### Data records
►

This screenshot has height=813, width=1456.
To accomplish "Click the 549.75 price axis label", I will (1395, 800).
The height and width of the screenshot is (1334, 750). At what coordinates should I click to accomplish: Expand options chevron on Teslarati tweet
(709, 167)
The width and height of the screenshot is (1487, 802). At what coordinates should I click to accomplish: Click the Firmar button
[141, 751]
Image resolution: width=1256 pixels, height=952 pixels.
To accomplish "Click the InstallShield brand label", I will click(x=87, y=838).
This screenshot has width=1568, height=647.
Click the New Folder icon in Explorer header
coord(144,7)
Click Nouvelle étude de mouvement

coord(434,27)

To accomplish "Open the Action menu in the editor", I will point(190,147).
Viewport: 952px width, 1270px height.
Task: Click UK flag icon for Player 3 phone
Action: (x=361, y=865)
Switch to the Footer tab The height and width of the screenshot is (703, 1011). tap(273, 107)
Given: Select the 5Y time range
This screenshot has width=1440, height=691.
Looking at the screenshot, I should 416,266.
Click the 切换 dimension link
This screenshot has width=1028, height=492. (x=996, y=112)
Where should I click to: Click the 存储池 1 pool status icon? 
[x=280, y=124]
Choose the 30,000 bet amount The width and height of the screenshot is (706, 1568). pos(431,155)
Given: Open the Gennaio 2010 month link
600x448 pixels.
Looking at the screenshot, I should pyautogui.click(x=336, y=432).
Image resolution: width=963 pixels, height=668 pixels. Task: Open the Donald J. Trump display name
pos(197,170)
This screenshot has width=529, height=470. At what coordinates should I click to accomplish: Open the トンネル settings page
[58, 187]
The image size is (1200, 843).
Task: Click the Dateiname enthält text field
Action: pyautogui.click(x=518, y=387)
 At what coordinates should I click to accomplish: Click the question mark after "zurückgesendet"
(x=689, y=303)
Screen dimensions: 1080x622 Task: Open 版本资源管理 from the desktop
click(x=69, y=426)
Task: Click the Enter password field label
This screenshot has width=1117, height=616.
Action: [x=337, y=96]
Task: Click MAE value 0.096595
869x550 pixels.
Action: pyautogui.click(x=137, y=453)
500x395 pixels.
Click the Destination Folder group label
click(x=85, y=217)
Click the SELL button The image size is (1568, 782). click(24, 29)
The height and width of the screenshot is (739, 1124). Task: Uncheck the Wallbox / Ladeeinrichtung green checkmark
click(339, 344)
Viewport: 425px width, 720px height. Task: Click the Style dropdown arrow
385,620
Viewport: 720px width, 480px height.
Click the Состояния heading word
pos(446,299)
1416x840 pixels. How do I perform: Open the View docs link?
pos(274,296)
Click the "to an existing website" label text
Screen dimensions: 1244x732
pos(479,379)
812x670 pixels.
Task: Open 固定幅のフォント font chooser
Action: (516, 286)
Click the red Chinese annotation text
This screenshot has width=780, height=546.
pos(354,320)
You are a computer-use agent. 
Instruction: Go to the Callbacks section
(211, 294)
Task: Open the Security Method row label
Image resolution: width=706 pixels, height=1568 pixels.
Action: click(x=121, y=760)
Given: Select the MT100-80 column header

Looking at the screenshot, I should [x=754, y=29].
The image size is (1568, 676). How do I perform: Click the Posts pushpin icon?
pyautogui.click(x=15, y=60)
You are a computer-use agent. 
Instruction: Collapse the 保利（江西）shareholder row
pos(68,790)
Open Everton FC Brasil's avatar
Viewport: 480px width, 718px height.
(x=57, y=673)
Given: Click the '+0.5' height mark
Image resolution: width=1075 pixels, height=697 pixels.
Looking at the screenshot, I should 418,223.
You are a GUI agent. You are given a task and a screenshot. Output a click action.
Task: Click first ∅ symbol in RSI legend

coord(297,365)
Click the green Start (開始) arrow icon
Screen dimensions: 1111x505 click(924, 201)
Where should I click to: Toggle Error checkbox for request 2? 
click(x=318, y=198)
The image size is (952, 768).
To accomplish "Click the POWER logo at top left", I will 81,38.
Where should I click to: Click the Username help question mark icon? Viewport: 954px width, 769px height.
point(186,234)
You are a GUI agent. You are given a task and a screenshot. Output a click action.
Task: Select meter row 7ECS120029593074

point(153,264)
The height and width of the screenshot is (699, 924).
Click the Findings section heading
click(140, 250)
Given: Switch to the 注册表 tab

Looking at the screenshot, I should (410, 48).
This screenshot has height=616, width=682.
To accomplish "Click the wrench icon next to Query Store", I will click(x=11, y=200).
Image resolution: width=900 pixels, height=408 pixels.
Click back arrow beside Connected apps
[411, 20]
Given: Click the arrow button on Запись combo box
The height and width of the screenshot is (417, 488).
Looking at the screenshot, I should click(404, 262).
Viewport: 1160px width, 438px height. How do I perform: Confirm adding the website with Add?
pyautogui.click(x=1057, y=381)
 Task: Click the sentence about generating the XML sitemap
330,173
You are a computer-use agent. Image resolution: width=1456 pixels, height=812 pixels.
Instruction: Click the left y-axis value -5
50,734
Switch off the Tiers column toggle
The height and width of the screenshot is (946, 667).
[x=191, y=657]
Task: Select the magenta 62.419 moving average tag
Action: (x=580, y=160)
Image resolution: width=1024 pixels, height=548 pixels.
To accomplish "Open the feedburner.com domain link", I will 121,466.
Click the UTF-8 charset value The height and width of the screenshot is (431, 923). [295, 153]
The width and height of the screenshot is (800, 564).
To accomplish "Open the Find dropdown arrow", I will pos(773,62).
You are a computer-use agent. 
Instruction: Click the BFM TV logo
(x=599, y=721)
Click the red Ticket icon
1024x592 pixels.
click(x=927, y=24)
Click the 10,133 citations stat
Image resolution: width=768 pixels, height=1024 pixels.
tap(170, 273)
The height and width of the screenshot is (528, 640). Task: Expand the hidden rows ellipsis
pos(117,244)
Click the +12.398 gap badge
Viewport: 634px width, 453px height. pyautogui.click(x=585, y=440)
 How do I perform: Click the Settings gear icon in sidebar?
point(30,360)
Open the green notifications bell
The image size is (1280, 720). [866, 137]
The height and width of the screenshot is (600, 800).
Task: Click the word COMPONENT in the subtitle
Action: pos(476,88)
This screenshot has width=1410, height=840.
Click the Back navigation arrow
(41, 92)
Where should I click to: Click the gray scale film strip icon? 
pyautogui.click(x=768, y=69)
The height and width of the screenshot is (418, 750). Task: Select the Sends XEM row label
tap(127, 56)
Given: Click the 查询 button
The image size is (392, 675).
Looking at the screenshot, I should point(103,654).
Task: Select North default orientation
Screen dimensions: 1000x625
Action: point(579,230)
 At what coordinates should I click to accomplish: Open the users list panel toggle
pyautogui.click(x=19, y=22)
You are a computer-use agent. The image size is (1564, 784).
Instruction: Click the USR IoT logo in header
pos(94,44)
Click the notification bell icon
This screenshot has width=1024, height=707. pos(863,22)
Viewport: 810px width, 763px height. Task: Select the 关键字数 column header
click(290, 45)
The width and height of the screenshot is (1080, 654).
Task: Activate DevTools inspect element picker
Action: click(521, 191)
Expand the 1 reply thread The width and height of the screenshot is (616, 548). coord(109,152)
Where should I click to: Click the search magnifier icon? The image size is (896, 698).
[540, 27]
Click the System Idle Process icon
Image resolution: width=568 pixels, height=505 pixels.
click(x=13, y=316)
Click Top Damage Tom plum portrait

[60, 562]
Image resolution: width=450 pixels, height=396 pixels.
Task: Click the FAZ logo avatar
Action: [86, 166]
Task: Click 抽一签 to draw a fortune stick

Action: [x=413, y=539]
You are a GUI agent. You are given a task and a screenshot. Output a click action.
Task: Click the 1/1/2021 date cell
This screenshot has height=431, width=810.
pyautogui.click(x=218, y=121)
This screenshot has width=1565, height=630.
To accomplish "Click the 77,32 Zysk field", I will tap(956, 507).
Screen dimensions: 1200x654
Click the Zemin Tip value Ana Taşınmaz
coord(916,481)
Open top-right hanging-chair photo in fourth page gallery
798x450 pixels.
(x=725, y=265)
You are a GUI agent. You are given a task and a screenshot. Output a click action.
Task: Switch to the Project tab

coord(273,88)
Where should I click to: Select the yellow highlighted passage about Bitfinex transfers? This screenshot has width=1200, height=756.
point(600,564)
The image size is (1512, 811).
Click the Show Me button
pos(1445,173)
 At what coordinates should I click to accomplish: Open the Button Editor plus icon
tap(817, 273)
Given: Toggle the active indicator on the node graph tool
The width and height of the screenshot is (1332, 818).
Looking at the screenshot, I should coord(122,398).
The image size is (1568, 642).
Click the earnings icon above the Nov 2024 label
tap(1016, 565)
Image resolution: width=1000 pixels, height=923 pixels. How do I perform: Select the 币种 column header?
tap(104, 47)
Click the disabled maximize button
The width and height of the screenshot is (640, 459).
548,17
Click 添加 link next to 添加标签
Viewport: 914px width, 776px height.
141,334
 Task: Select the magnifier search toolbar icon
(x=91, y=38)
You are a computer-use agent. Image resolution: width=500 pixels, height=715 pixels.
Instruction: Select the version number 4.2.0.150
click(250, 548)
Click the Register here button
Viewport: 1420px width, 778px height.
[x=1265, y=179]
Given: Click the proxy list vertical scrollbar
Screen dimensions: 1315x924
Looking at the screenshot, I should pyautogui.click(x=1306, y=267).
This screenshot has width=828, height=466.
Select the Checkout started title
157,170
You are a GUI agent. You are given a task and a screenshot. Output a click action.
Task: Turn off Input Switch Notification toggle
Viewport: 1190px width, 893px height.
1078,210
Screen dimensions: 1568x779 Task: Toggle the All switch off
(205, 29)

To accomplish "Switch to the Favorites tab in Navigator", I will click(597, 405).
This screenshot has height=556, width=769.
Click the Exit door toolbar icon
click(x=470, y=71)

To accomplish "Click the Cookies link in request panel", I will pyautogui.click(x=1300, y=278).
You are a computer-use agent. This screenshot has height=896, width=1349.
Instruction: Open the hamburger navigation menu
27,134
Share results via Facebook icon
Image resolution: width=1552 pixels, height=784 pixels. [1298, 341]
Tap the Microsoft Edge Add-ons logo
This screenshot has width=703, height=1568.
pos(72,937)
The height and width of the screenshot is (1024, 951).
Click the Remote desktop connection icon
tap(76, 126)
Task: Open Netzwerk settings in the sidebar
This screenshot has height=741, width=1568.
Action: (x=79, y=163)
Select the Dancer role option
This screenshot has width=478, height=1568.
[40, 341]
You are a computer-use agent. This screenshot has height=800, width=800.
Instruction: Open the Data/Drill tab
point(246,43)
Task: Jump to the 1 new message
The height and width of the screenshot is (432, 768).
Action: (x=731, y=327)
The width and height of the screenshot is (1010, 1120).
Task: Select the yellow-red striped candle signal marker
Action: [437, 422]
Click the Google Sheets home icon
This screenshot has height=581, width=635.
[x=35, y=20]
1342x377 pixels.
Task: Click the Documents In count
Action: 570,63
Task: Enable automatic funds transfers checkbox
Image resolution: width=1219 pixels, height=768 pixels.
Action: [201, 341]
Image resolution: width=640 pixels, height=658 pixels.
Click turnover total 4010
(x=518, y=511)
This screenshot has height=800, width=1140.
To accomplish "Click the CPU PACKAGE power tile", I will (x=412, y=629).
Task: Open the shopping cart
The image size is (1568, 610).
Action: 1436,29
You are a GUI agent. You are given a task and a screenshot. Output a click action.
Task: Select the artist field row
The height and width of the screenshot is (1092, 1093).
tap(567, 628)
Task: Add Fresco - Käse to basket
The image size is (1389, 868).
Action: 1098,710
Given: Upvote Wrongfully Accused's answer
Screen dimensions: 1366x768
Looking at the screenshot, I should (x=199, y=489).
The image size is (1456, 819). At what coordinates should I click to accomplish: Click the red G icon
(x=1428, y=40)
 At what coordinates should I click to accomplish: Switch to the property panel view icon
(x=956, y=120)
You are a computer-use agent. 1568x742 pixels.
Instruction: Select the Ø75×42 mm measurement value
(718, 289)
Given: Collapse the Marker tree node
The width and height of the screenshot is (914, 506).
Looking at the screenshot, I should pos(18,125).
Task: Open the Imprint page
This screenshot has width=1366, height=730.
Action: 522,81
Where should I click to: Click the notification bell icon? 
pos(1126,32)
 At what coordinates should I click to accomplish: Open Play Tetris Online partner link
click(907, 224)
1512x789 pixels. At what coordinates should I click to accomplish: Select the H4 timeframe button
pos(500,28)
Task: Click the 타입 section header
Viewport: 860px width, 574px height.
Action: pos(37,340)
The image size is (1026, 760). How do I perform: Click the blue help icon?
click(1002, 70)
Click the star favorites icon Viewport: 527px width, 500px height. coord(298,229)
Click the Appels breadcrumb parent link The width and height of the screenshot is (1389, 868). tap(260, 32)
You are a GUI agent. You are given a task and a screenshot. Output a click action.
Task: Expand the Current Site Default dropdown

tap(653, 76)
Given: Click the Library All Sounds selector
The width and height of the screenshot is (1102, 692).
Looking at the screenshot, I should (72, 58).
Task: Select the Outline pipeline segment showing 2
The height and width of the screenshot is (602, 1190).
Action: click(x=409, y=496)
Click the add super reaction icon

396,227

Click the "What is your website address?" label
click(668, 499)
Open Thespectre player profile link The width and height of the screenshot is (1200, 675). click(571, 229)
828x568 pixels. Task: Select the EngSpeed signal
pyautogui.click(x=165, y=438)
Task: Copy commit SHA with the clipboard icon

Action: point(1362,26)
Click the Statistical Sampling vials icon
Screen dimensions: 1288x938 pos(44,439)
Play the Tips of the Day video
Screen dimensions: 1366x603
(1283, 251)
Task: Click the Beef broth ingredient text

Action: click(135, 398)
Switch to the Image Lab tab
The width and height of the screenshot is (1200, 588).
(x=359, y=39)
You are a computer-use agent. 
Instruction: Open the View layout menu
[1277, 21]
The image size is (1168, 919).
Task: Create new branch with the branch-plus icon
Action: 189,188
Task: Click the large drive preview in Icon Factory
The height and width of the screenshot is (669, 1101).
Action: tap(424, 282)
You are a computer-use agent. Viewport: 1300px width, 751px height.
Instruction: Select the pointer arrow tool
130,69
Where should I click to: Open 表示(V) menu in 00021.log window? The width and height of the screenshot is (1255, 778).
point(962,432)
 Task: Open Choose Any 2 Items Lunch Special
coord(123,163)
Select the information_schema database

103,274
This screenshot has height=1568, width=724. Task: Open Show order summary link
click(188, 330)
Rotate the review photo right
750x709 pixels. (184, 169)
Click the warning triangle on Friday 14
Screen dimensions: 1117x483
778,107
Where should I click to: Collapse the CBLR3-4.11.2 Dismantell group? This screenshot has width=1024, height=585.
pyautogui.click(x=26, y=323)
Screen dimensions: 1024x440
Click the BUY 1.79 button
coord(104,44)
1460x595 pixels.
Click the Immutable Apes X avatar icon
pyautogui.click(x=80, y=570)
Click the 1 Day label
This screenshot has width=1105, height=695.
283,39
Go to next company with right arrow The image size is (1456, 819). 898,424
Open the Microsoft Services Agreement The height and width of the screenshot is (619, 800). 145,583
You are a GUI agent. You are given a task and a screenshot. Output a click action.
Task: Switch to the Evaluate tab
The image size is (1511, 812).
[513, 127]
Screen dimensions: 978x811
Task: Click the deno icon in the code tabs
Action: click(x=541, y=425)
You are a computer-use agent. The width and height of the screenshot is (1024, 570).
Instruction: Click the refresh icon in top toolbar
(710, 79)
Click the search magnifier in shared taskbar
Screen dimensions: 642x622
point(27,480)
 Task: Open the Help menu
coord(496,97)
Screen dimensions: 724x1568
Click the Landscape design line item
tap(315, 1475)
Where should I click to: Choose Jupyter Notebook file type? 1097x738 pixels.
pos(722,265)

◄

### Exercise instructions
Exact copies of the lines from the one containing "The height and width of the screenshot is (669, 1101)." through the end of the listing, both included, are the only thing wanted.

### Reply to the exercise
The height and width of the screenshot is (669, 1101).
Action: tap(424, 282)
You are a computer-use agent. Viewport: 1300px width, 751px height.
Instruction: Select the pointer arrow tool
130,69
Where should I click to: Open 表示(V) menu in 00021.log window? The width and height of the screenshot is (1255, 778).
point(962,432)
 Task: Open Choose Any 2 Items Lunch Special
coord(123,163)
Select the information_schema database

103,274
This screenshot has height=1568, width=724. Task: Open Show order summary link
click(188, 330)
Rotate the review photo right
750x709 pixels. (184, 169)
Click the warning triangle on Friday 14
Screen dimensions: 1117x483
778,107
Where should I click to: Collapse the CBLR3-4.11.2 Dismantell group? This screenshot has width=1024, height=585.
pyautogui.click(x=26, y=323)
Screen dimensions: 1024x440
Click the BUY 1.79 button
coord(104,44)
1460x595 pixels.
Click the Immutable Apes X avatar icon
pyautogui.click(x=80, y=570)
Click the 1 Day label
This screenshot has width=1105, height=695.
283,39
Go to next company with right arrow The image size is (1456, 819). 898,424
Open the Microsoft Services Agreement The height and width of the screenshot is (619, 800). 145,583
You are a GUI agent. You are given a task and a screenshot. Output a click action.
Task: Switch to the Evaluate tab
The image size is (1511, 812).
[513, 127]
Screen dimensions: 978x811
Task: Click the deno icon in the code tabs
Action: click(x=541, y=425)
You are a computer-use agent. The width and height of the screenshot is (1024, 570).
Instruction: Click the refresh icon in top toolbar
(710, 79)
Click the search magnifier in shared taskbar
Screen dimensions: 642x622
point(27,480)
 Task: Open the Help menu
coord(496,97)
Screen dimensions: 724x1568
Click the Landscape design line item
tap(315, 1475)
Where should I click to: Choose Jupyter Notebook file type? 1097x738 pixels.
pos(722,265)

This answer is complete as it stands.